* Begin *
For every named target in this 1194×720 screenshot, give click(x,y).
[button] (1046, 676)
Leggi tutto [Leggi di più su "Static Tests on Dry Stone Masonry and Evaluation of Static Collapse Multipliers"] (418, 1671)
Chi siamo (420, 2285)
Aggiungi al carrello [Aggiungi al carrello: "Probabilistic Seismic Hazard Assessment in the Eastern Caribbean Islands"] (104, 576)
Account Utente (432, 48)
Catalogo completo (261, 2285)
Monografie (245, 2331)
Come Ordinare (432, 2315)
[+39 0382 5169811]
* End *
- [EXERCISE GOAL] Copy every row above word for word, in the same order and with nothing left out.

- [PROBLEM SOLUTION]
For every named target in this 1194×720 screenshot, give click(x,y).
[button] (1046, 676)
Leggi tutto [Leggi di più su "Static Tests on Dry Stone Masonry and Evaluation of Static Collapse Multipliers"] (418, 1671)
Chi siamo (420, 2285)
Aggiungi al carrello [Aggiungi al carrello: "Probabilistic Seismic Hazard Assessment in the Eastern Caribbean Islands"] (104, 576)
Account Utente (432, 48)
Catalogo completo (261, 2285)
Monografie (245, 2331)
Come Ordinare (432, 2315)
[+39 0382 5169811]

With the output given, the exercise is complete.